I visited New Zealand in 2013 and unironically took the Lord of the Rings tour in Queenstown. The landscape vistas were stunning. I felt connected to the book and vision of the film. I did, however, draw the line when the tour guide suggested recreating the death scene of Ned Stark Boromir. I am, nevertheless, a super fan. Been one for thirty years.

I am also woke. It never occurred to me until reading the Jon Boyega’s GQ interview that Lord of the Rings and Game of Thrones lack diversity. And it is an apt critique. The Star Wars world has a much better track record: from Billie Dee Williams as Lando to Boyega as Finn, those movies contain a healthy degree of diversity.
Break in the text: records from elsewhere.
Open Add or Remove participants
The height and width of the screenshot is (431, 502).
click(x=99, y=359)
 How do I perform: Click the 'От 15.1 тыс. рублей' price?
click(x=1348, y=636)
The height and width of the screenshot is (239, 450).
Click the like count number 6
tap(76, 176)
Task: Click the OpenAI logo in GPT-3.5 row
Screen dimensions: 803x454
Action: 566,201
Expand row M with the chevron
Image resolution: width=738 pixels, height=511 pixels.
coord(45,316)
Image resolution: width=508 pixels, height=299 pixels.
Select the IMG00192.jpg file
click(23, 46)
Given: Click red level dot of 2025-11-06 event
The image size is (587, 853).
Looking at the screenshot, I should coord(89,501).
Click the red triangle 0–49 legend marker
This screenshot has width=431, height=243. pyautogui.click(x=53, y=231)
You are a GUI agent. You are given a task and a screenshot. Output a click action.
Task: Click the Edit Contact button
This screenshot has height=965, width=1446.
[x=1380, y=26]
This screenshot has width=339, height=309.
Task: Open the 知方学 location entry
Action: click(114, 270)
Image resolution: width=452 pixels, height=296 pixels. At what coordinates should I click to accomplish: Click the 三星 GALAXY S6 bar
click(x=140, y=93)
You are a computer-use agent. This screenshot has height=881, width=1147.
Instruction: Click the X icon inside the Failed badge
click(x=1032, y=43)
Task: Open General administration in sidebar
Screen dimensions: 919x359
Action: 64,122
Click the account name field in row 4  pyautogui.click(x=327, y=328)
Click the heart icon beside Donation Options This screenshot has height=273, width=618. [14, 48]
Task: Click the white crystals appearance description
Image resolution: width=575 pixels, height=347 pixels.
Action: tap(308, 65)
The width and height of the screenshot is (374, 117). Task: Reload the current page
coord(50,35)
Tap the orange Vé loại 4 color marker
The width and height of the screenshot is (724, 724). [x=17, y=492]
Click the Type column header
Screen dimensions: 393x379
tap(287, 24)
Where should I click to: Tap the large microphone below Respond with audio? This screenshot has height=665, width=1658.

Game of Thrones does include vaguely identifiably people of color: from the Dothraki to folks in Dorne. Lord of the Rings does not.

This leads to several unsettling questions: Am I suffering from false consciousness? How did I miss this fact after all these years? Is my woke card revoked?

It is Boyega who states quite eloquently in the interview, “I ain’t paying money to always see one type of person on-screen…you see different people from different backgrounds, different cultures, every day. Even if you’re a racist, you have to live with that. We can ruffle up some feathers.”

Good on him. And I totally agree. I can only hope for a future reimagining of a dynamic and diverse cinematic world even beyond the one that exists in Tolkien’s books and Jackson’s films. I will pay to see that Lord of the Rings remake.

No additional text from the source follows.